Provided text »
········

Welcome to The Daily Cup a movie blog/writing project by Kyle B. Dekker, presented by Hot Chocolate Media. You can read series concept here. The basic rules, Kyle must watch 365 movies in 2018 and write about all of them. 292 of them have to be movies he's never seen before. Thanks for reading.
One of my favorite things about films is when they introduce me into a world are make me aware of an event I wasn’t previously aware of. The world is a big place with many different people with many different world views and experiences. We can’t experience everything, but maybe just maybe we can learn about other people and their experiences, and gain a little empathy for the paths others have traveled. Films or another other kind of art should be the only way you experience other world views and events, but they can be a great gateway. Many an interesting film has led me down a path of research and given me a desire to learn more about the topic and people portrayed in the film.
Wind River (2017) is a crime thriller about a rape and murder of a native woman Natalie Hanson on the Wind river reservation in Wyoming. Her body is discovered by a Fish & Wildlife Service tracker Cory Lambert (Jeremy Renner) in the wilderness. FBI agent Jame Banner (Elizabeth Olsen) is assigned to the case. Together they work to find the man who committed the heinous act.
Written and directed by Taylor Sheridan, the film is unflinching look at the marginalized lives of Native Americans and specifically Native women. The land itself becomes a major character in the film. The cold is a key factor in the death of the Natalie, and plays a key obstacle and ally to the protagonists in the film. Visually the landscape is used masterfully in some truly beautiful cinematography, you feel cold just watching this movie.

········

Recorded information »
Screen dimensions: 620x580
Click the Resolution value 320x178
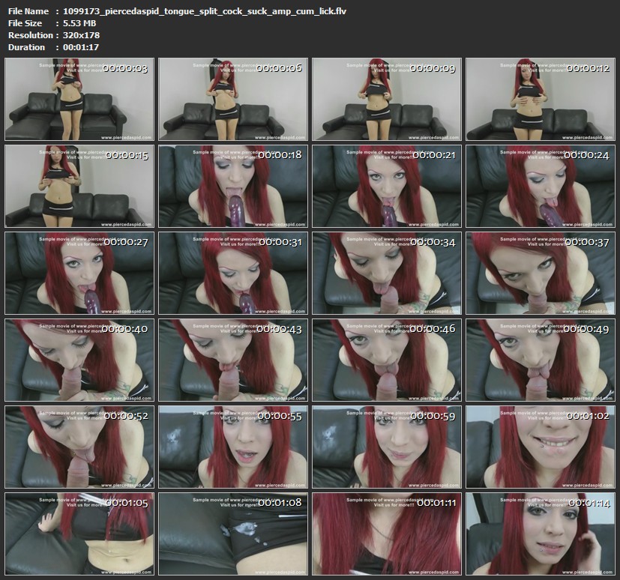pyautogui.click(x=82, y=35)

········

Exercise task 1 » Extract from the Wind River blog post the passage that opens with the words containing "Wind River (2017)" and closes with "watching this movie.".
Exercise task 2 » Summarize the Wind River blog post in two sentences.
The listing was drawn from a separate source.

Written answer 1 »
Wind River (2017) is a crime thriller about a rape and murder of a native woman Natalie Hanson on the Wind river reservation in Wyoming. Her body is discovered by a Fish & Wildlife Service tracker Cory Lambert (Jeremy Renner) in the wilderness. FBI agent Jame Banner (Elizabeth Olsen) is assigned to the case. Together they work to find the man who committed the heinous act.
Written and directed by Taylor Sheridan, the film is unflinching look at the marginalized lives of Native Americans and specifically Native women. The land itself becomes a major character in the film. The cold is a key factor in the death of the Natalie, and plays a key obstacle and ally to the protagonists in the film. Visually the landscape is used masterfully in some truly beautiful cinematography, you feel cold just watching this movie.

Written answer 2 » The post is part of The Daily Cup, a movie blog by Kyle B. Dekker in which he must watch and write about 365 movies in 2018. It covers Wind River (2017), a crime thriller written and directed by Taylor Sheridan in which a Fish & Wildlife Service tracker and an FBI agent hunt for the man who raped and murdered a native woman on the Wind River reservation in Wyoming, with the cold land serving as a major character.